In What Happened there is a section, “Trolls, Bots, Fake News and Real Russians”, where Hillary Clinton cites chapter and verse about how cyber attacks can muzzle opposition; how hacked information can be “weaponized;” and, how “active measures”, akin to covert intelligence operations, can be deployed to “shape an adversary’s political decisions.” 

There is no doubt that leaders and groups all over the world would have drawn their own lessons from the last US presidential poll; social media platforms like Facebook, Reddit, Breitbart and Drudge Report got lured into purveying “false story lines.” For instance, Clinton talks of how “the Russians ‘flooded the zone’ with a vast network of fake Twitter and Facebook accounts.” She speaks of “the creation of fake affinity groups and community pages that could drive conversations online and draw in unwitting users.” 

This technology, though, is available to anyone with resources, whatever the ideology.

**************

YESTERDAY, Rahul Gandhi formally took over as the President of the Indian National Congress, reviving the debate about dynasty and democracy. 

Well, it seems, it is a very old debate. The other day, Mr K Jagannadha Rao, a former Editor (Sports), Press Trust of India, told me of this episode about Rahul Gandhi’s great grandfather Jawaharlal Nehru.

Mr Rao’s uncle K Iswara Dutt was a very famous journalist in the 1930s, based in Allahabad. For years, he was at that great institution, The Leader, and was deputy to its editor, Sir CY Chintamani. Then, as it happened, he had a tiff with his boss and left The Leader to set up, in 1934, an independent monthly, called the Twentieth Century. It, too, was published from Allahabad and had the (financial) support of Sir Tej Bahadur Sapru.

As Mr Rao recalled, “Once my uncle wrote a piece suggesting why the Nehru family be not declared the royal family of India.

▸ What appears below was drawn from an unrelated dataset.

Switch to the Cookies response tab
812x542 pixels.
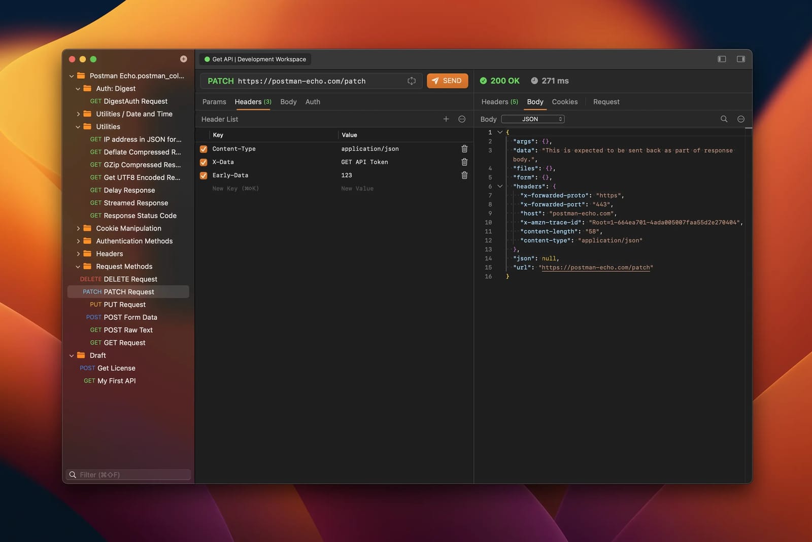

Pandit Nehru was not amused by the suggestion and went to Sir Tej, drawing attention to what Iswara Dutt had written. To which, Sir Tej responded, ‘Jawaharlal, Iswara Dutt has written what he thought was right and it was up to Jawaharlal to prove him wrong’”.

It is difficult to pinpoint when this Sapru-Nehru conversation took place; but we do know that in 1937, Nehru did write his famous article in the Modern Review (of Calcultta), with a suggestive heading, “We want no Caesars.” 

I do wish the new President of the Indian National Congress finds time to read that essay.

The Virat Kohli-Anushka Sharma wedding is the first real good, cheerful news we have had in recent times. There has been too much gaali-gallauch, too much bad blood in the air. 

No doubt, bad jokes will be told as and when Virat hits a lean patch, but for now, this simple, old-fashioned romance carried with it wholesome vibrations.

And then, a couple of days later it was so romantic to see my favourite batsman Rohit Sharma blowing a kiss to his wife in the stands during the Mohali one-day match against Sri Lanka.

I will raise my cup of coffee to the Sharmas and the Kohlis.